I also gave the other machine - a Windows XP one - a good spring clean. I ran lots of checks, installed Windows security patches, paid for and installed a new Norton Antivirus with the very latest updates, and so forth. And it's now behind a firewall.

A week after I left it had a new virus on it. We're still trying to get rid of it.

OpenOffice 2.0 preview released

This Inquirer article lists some of the good things coming up in OpenOffice 2.0. The most important new feature is probably the database facility. The two most critical things missing in the Open Source world, I think, have been a good alternative to Microsoft Access, and a good accounts package. It will be interesting to see how close this comes to dealing with the first one. Link from LWM

Habari!

Jambo OpenOffice.org is a new version of OpenOffice translated into Swahili. Mzuri sana!. From Living Without Microsoft:

"A Microsoft spokeswoman said that Windows and Office are not available in Swahili at present."

And they probably wouldn't be affordable for most people if they were! More info at Kilinux. A sort of Tyndale for technology...?

Supply and demand

[Original Link] Doc Searls, the editor of Linux Journal, writes an email column called Suitwatch, "Views on Linux in Business". From the December edition:

At PC Forum in March 2003, I asked Intel COO Paul Otellini why Intel didn't release Linux device drivers along with ones for Windows. He pleaded absence of demand. I replied: "There are two ways that markets happen. One is you wait for the demand to materialize and satisfy the demand. The other is you invent something that's killer, and the demand follows. By one, necessity mothers your invention; by the other, your invention mothers the necessity. "

vi and cursor keys

If you use the vi editor, and you sometimes find that your cursor keys don't work, then you should read on. Anyone else should go and do something more fun. And we vi users should probably give up on it and use another editor. It is the 21st century, after all.

I often have this problem, and it's generally when I'm ssh-ed into a remote Linux box, which is the main time I use vi. The problem is that the machine at the far end has the wrong idea of what type of terminal you have. In my case, it tends to think that I'm on an 'xterm' or an 'xterm-color', which I'm not, but that's what the Terminal app on my Mac is configured to look like, and the value gets carried through to the other end.

The best thing seems to be to set the terminal type to 'linux' on the remote machine. There are several ways to do this:

  • You can set it at the local end for the ssh process:
    TERM=linux ssh me@remotemachine
    and the value should be carried across.
  • You can set it in the environment at the remote end, eg.:
    export TERM=linux
    vi filename
  • You can set it in vi, once you discover things aren't working:
    :set term=linux
  • You can put set term=linux in your .vimrc file at the far end. This seems to me to be the most useful if you hit the problem regularly.
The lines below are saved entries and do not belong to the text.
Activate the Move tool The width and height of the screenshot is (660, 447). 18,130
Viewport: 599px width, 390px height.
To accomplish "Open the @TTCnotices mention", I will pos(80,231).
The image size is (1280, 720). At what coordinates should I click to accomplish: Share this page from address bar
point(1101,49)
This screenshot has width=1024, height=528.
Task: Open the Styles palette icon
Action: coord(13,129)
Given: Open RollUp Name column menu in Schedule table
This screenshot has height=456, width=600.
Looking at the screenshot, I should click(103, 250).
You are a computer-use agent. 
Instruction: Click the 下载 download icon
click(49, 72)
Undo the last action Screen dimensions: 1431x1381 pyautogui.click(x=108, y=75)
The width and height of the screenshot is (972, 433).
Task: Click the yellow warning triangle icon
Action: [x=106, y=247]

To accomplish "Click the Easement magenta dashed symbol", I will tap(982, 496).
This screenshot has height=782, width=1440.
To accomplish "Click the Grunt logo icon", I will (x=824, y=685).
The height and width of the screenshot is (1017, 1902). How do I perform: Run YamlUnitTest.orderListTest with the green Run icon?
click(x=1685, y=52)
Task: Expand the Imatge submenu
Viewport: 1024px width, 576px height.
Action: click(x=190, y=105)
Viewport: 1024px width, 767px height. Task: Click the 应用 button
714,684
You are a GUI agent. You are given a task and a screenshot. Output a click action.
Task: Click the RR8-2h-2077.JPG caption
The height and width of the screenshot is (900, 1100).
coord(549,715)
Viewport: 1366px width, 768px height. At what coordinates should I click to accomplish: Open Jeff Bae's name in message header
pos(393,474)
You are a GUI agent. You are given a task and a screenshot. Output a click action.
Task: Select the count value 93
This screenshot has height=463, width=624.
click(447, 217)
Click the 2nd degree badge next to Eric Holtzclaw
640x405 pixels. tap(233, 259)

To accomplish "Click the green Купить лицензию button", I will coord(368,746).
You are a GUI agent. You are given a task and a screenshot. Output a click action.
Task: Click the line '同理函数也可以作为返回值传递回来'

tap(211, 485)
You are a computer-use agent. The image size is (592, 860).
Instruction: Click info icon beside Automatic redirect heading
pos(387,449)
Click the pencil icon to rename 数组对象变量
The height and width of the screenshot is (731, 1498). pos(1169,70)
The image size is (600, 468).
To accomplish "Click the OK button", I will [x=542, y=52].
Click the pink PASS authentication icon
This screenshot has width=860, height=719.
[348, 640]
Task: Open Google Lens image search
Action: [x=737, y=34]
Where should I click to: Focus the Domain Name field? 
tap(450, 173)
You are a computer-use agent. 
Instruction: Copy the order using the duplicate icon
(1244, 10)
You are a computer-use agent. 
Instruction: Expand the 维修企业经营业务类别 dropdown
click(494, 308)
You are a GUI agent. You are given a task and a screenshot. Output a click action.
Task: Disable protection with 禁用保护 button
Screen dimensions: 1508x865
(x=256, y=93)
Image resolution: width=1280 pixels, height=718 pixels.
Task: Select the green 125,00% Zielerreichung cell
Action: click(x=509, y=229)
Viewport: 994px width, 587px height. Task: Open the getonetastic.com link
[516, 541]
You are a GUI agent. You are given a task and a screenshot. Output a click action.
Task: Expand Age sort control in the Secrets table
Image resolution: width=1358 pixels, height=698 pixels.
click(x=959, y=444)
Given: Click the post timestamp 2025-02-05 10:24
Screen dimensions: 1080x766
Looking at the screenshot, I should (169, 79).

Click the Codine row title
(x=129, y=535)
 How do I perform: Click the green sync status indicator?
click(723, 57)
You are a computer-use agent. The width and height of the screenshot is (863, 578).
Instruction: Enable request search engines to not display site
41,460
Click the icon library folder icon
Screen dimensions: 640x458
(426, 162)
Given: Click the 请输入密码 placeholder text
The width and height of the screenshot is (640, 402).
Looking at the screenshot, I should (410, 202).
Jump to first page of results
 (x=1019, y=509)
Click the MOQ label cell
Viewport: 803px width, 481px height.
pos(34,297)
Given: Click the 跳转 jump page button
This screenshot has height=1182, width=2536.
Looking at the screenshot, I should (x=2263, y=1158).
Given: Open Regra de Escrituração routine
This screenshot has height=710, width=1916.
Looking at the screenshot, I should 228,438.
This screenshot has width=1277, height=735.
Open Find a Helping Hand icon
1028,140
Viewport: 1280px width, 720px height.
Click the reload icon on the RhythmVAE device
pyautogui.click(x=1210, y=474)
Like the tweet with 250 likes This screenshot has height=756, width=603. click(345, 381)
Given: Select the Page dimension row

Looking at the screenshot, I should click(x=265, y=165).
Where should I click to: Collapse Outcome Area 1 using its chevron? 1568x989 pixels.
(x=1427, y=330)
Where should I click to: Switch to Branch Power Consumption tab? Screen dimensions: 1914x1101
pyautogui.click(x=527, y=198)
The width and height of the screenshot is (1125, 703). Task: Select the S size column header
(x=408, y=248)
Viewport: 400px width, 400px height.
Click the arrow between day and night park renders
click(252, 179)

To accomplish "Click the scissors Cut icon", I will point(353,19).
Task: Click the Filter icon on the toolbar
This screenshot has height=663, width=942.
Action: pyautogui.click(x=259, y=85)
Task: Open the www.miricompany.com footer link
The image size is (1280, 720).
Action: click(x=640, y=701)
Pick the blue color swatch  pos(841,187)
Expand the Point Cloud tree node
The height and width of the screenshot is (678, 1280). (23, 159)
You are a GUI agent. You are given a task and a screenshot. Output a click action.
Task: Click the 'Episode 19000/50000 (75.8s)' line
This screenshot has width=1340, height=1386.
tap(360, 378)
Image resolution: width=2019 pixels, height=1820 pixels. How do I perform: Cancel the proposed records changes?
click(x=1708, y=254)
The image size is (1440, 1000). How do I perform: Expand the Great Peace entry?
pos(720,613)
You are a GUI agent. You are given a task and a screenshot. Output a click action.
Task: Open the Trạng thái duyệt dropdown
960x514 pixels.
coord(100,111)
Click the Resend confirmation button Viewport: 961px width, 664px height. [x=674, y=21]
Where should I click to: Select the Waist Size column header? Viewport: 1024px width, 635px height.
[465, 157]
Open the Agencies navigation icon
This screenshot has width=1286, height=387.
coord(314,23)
Allied Irish Bank migrates 8000 systems to Linux

[Original Link] "We are predominantly using [Linux] as a platform to deliver the Mozilla browser," says Michael Bowler, the bank's IT architecture manager. "The client operating system doesn't really matter from the perspective of delivering line-of-business functionality."

SCO starts suing Linux users

[Original Link]

Some of this article is just amazing:

When asked why his company had decided to sue end users rather than Linux distribution vendors, Stowell says: "If we did that, in some cases it could really hurt Linux, which is not necessarily something we want to do as a company. ... If you go and sue a Linux distributor, that could potentially hurt the Linux marketplace."

It would be funny if weren't so dangerous.